Provost Robert A. Brown conducted a question-and-answer session with journalists from the Wall Street Journal, the New York Times, the Boston Globe, New England Cable News and channel 7.

Mr. McGovern commented, "We hope that others with newfound affluence in the technology industry will quickly exceed [the $350 million figure], and we'll be very happy just to make a contribution to motivate that accelerated commitment."

FUNDING AND STAFFING

Mr. McGovern outlined the funding arrangement. "It's in the form of a cash gift. It starts at $5 million a year," he said, adding later that that figure was based on an estimated budget of $20 million for the McGovern Institute with staff and faculty totaling 300. He said in such an institute, about 75 percent of the budget should come from research grants and that the balance was made up by the donor.

He explained that the $5 million would increase each year by the Higher Education Price Index, which rises somewhat faster than inflation because of the high cost of state-of-the-art equipment and highly talented faculty and personnel at universities. "So you assume that 5 percent a year, and that would mean that over 20 years we give out $165 million. And then, in the 20th year, an endowment will be made that's equal to 20 times the last gift. So if you did the 5 percent inflationary projection, we'd have $12.5 million as the 20th year gift, so the endowment then would be $250 million," he said.

Mr. McGovern, explaining the difference between the $415 million figure he'd outlined and $350 million, said the $350 million figure was calculated at 4 percent.

The McGovern Institute for Brain Research will be led intellectually by 16 McGovern Investigators, including 10 new faculty at MIT. All the investigators will hold faculty appointments in academic departments at MIT such as brain and cognitive science, biology, electrical engineering and computer science, linguistics and bioengineering. The new institute will also offer unique interdisciplinary learning opportunities for both undergraduate and graduate students, in keeping with MIT's commitment to integrating research and teaching at all levels.

A WEALTH OF RESOURCES

MIT already possesses a wealth of resources in the fields related to brain research.

Commenting on the growth of interest in neuroscience and on the possibilities for future research at the McGovern Institute, Mrs. McGovern said, "To be able to play a role in the drama of discovery in the field of neuroscience and to give researchers and students a venue in which to decipher the intricate machinery of the human brain is incredibly stimulating and exciting to me. I am thankful that the dream Pat and I share can be actualized."

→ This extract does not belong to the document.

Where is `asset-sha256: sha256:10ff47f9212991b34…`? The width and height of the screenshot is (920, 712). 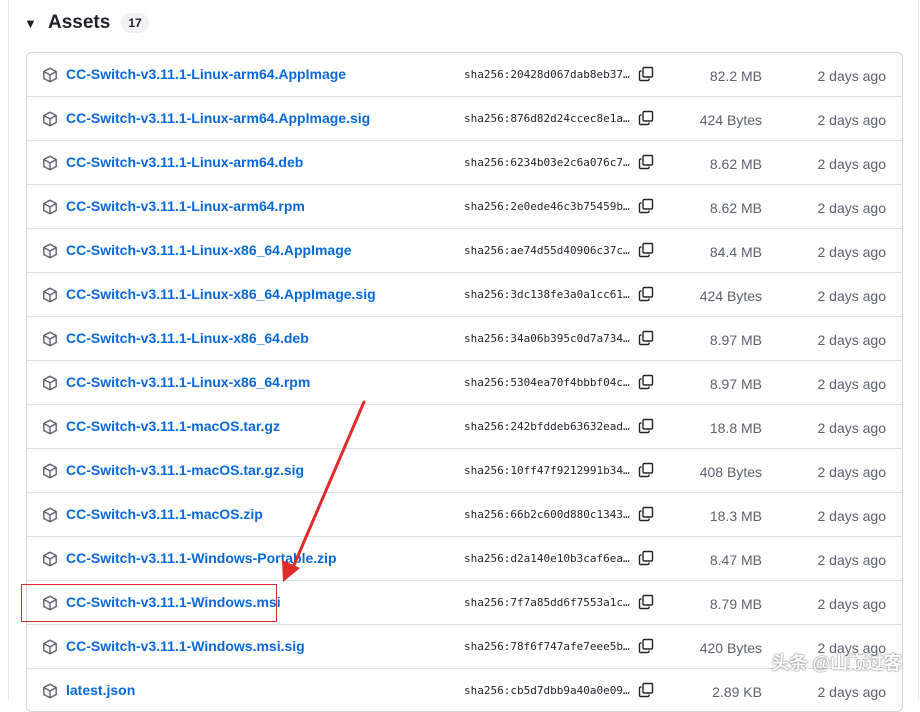
asset-sha256: sha256:10ff47f9212991b34… is located at coordinates (547, 470).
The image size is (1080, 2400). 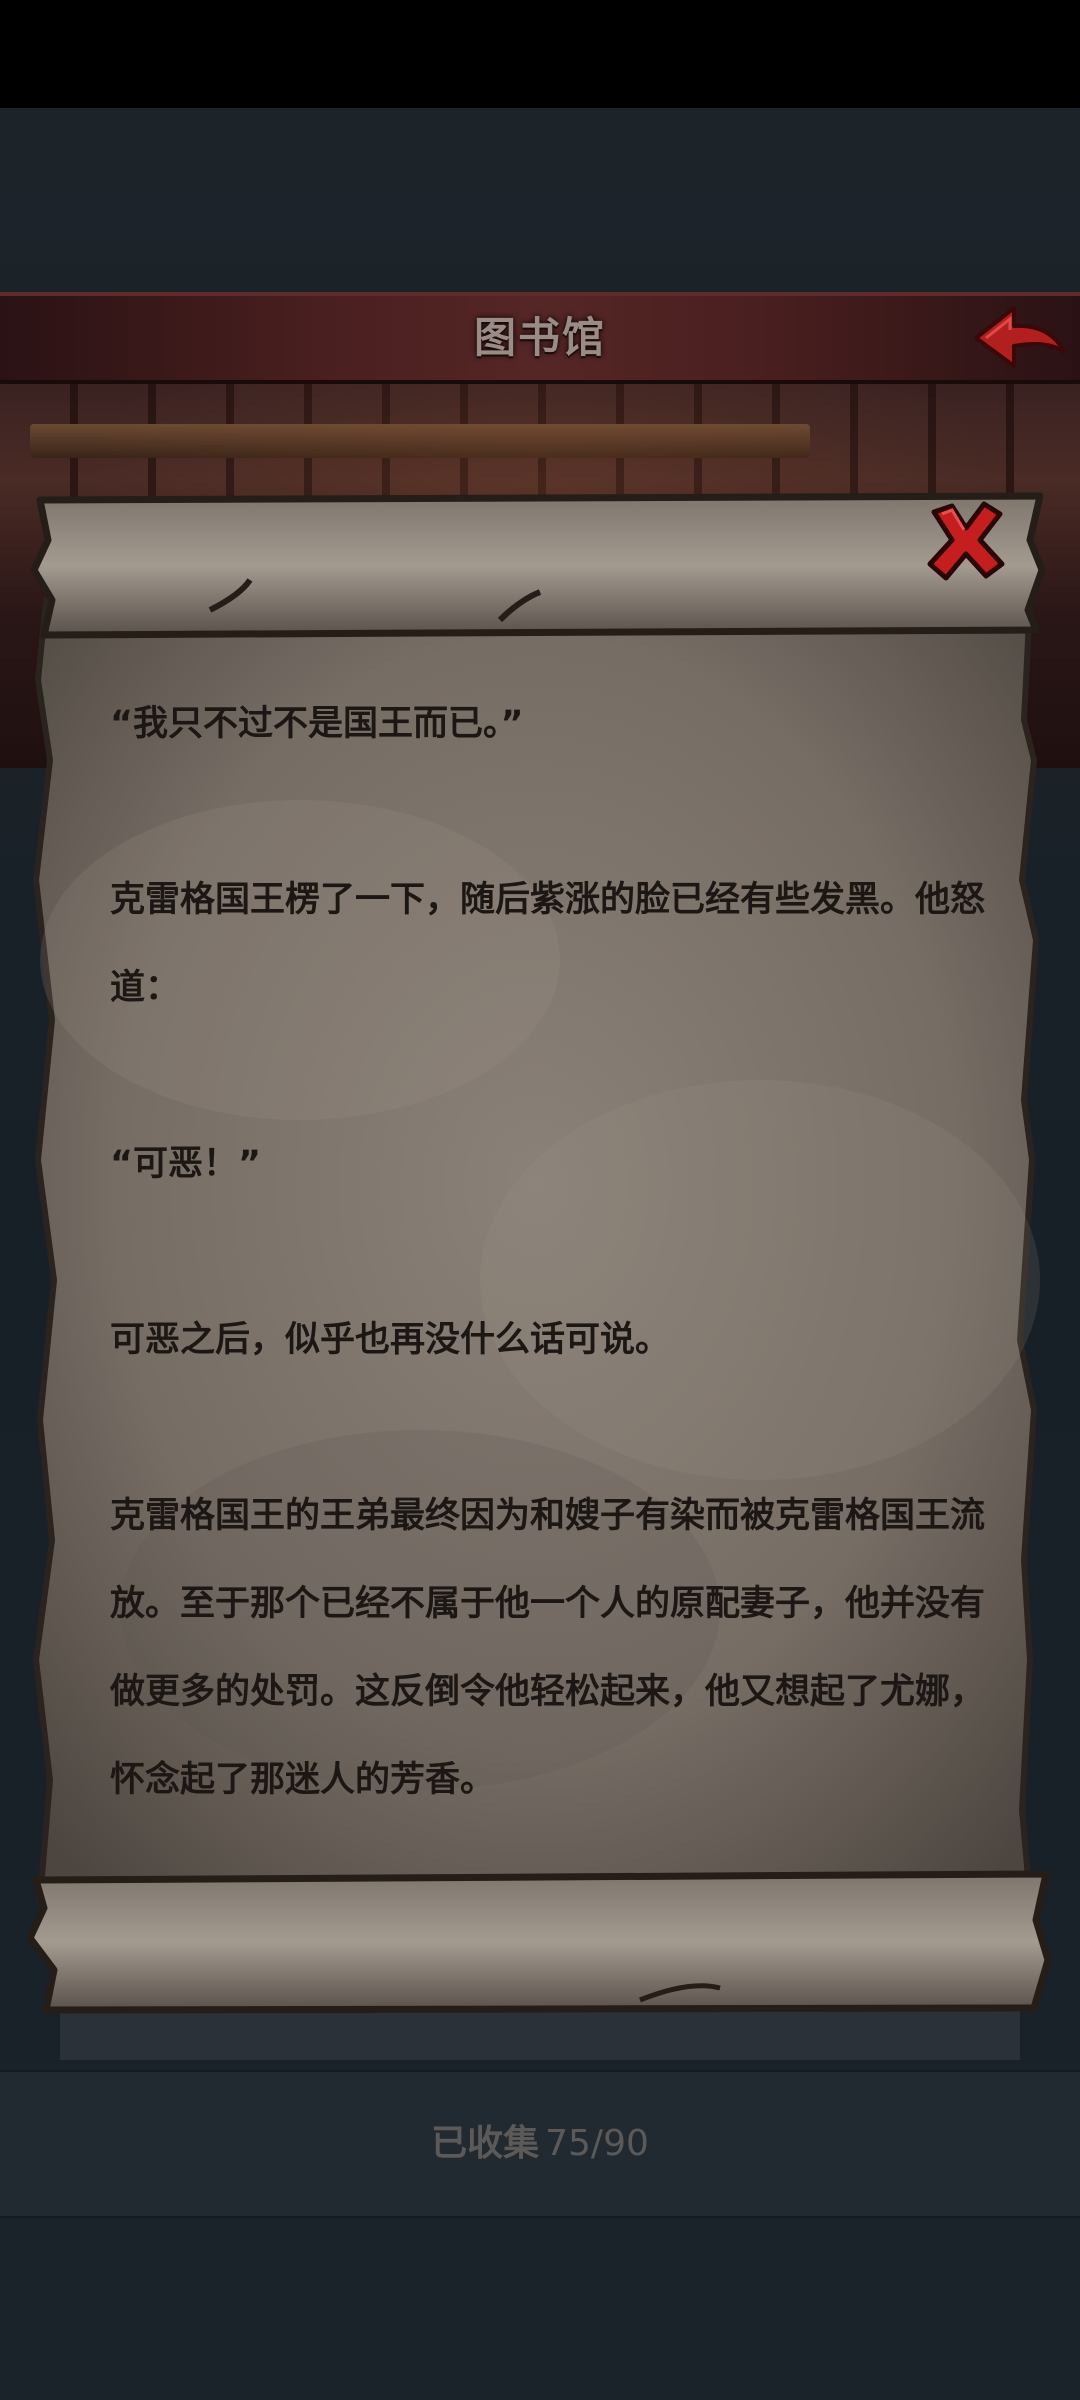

Mr. McGovern noted, "We hope the research at the McGovern Institute will be able to expand the understanding of the processes controlling human perception, memory, emotions and communication."

Funding for the McGovern Institute will be provided by the new McGovern Institute Foundation. A new building to house the institute will be constructed on the MIT campus.

BACKGROUND ON IDG

Headquartered in Boston and posting annual revenues of $2.56 billion, IDG is the leading global provider of information technology media, research, conferences and expositions. The company publishes more than 290 computer newspapers and magazines and 4,000 book titles in 80 countries, and it also offers online users the largest network of technology-specific web sites around the world through IDG.net. IDG also produces 168 computer-related expositions in 35 countries, and its research arm, International Data Corp. (IDC), provides computer industry research and analysis through 49 offices in 42 countries.

A version of this article appeared in MIT Tech Talk on March 1, 2000.